そんな彼女を、昔同僚だったルチアの父親だと名乗る男が尋ねてくる。
娘に会いたい、娘の居所を教えてくれ。

この85分の短めの映画の特徴は、なんと言っても全編をワンカットで撮っていること。
画面は途切れることなく、それこそワルツのようにカメラが流れる。
ということで、上映時間の85分は、作中の経過時間にほぼ一致するわけだ。
(ほぼ、というのは、後に述べるようにある工夫もなされているから)

ルチアの父親は近頃まで刑務所に入っており、8年の間に娘から届く手紙だけが生きがいだったという。
娘に会いたい、娘の居所を教えてくれ。
しかし、アッスンタはそれに応えることが出来ない。
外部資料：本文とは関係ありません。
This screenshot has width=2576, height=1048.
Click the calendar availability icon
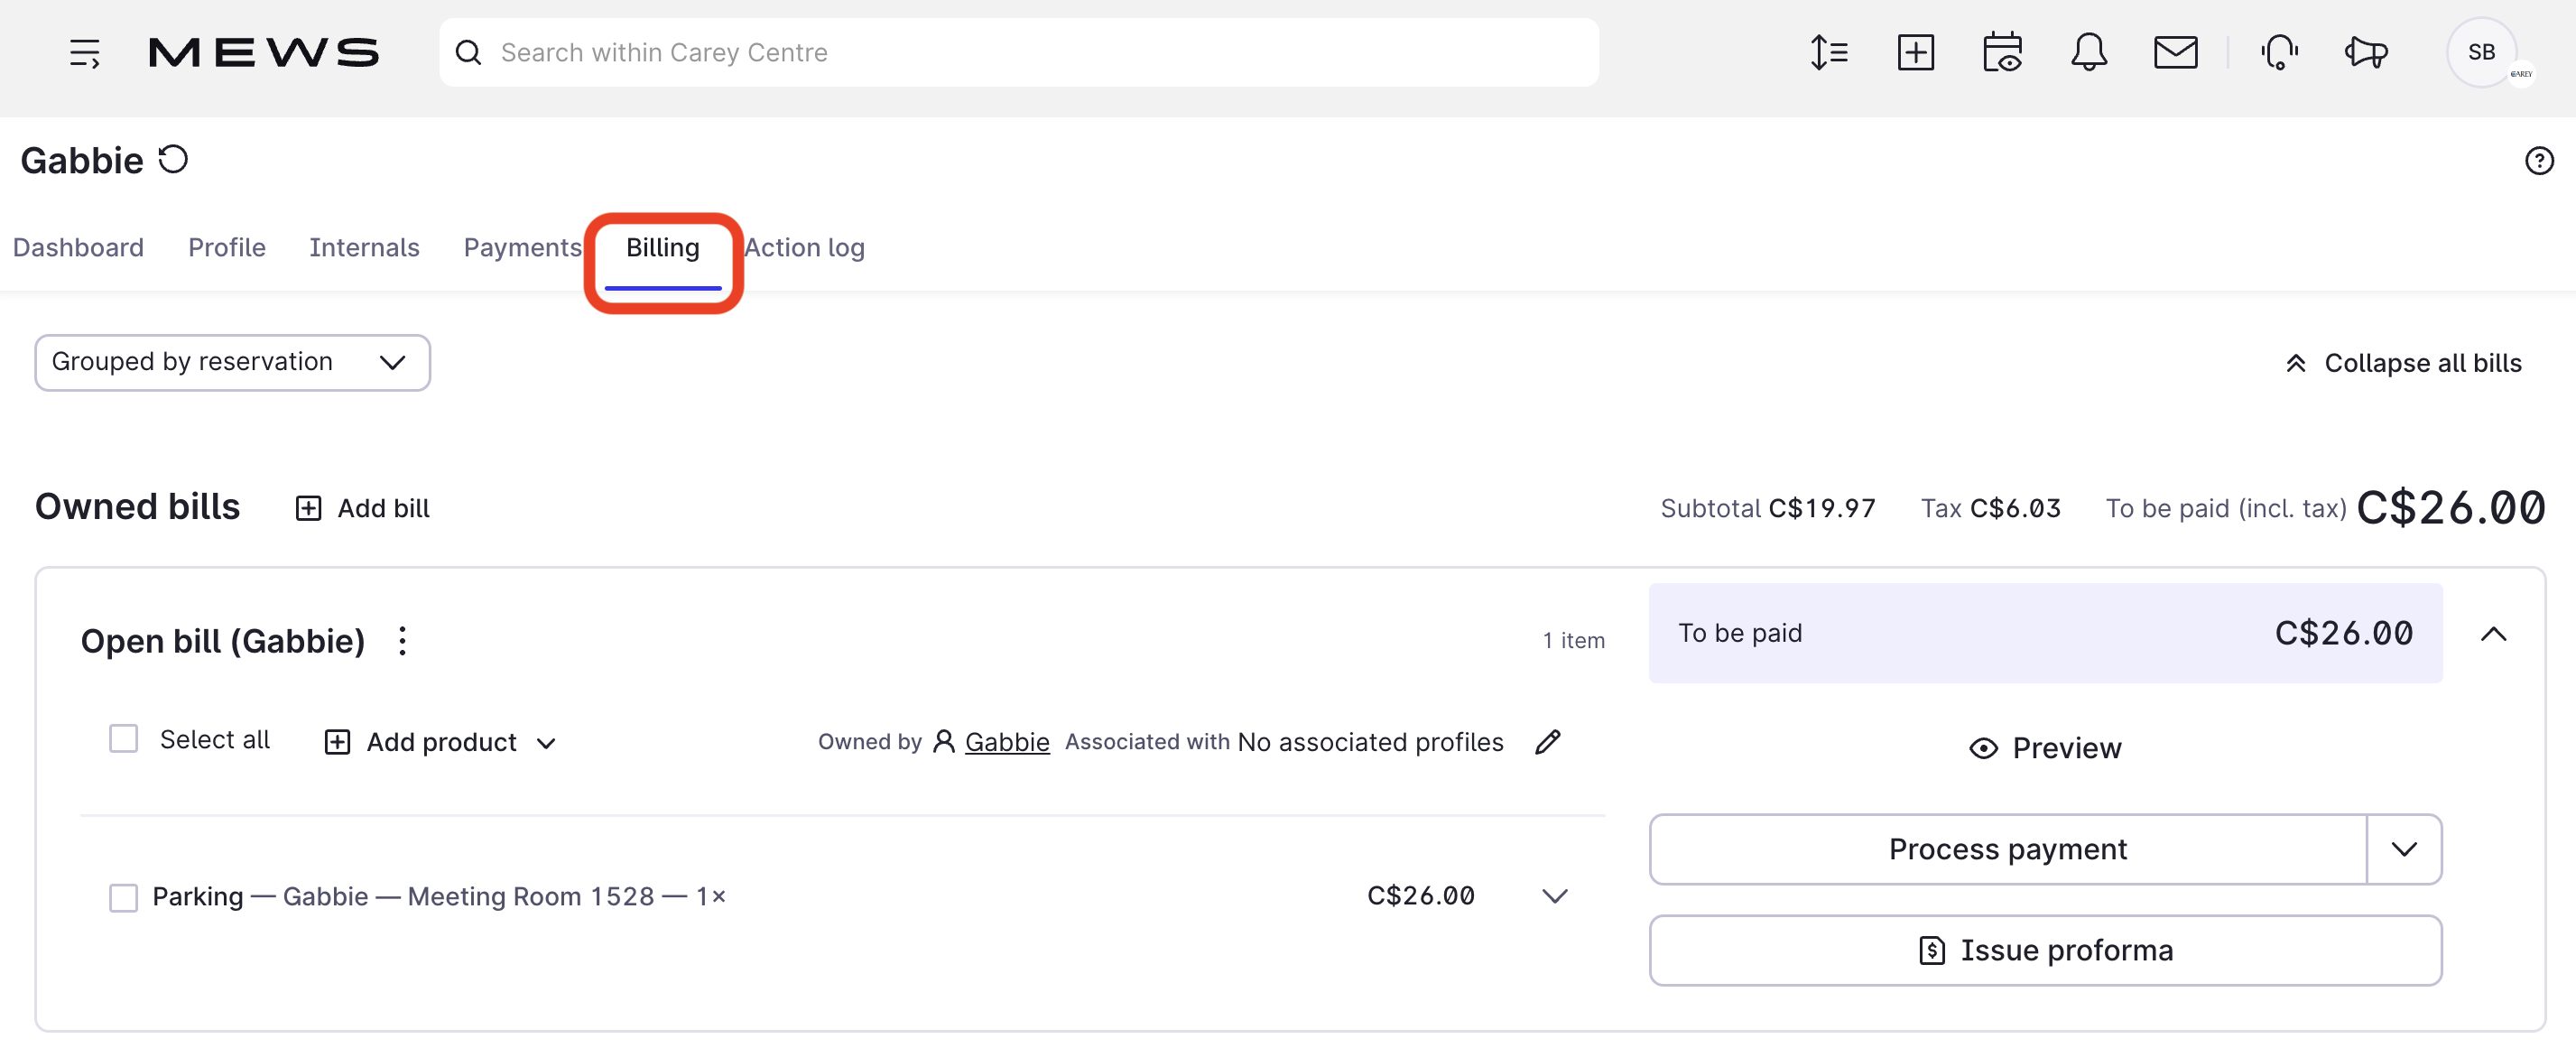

なぜなら、ルチアからの手紙というのは、実は・・・。

物語が単調にならないための工夫もなされている。
たとえば、アッスンタを捉えていたカメラが、彼女が見ている視線の先を追う。
そこにホテルの泊まり客がやってくる。
するとカメラは、今度はその泊まり客を追って移動していく。

映画を観ている者は、カメラと一緒になってホテルの中をさまよう。
泊まり客たちが議論を戦わせながらロビーに戻ってくると、仕事をしているアッスンタがそこにいたりするわけだ。

さらにはアッスンタの回想も紛れ込んでくる。
彼女がルキアとの思い出を語りながら視線を動かすと、そこにはルチアがいて、8年前のホテルの場面に変化する。
ルキアからカメラが動くと、画面には8年前のアッスンタがいて、ルチアやその同僚と騒いだりしているわけだ。
再びカメラが動いて今のアッスンタが映ると、回想場面が終わったことがわかる。

こうして、アッスンタの最後の仕事の日の1時間あまりのできごとが語られる。 
ホテルを舞台にした群像劇のような部分もあって、ワンカットで撮りながら退屈することはない。

しかし、物語的には、あえてワンカットで撮る必要があったのかな?という意地悪な疑問も・・・(汗)。
とはいっても、出演者の一人が途中でミスをしたら、それですべては終わり、また最初からやり直しになるという緊張感は、すごかっただろうなあ。

ヴェネチア映画祭で国際映画記者賞を受賞しています。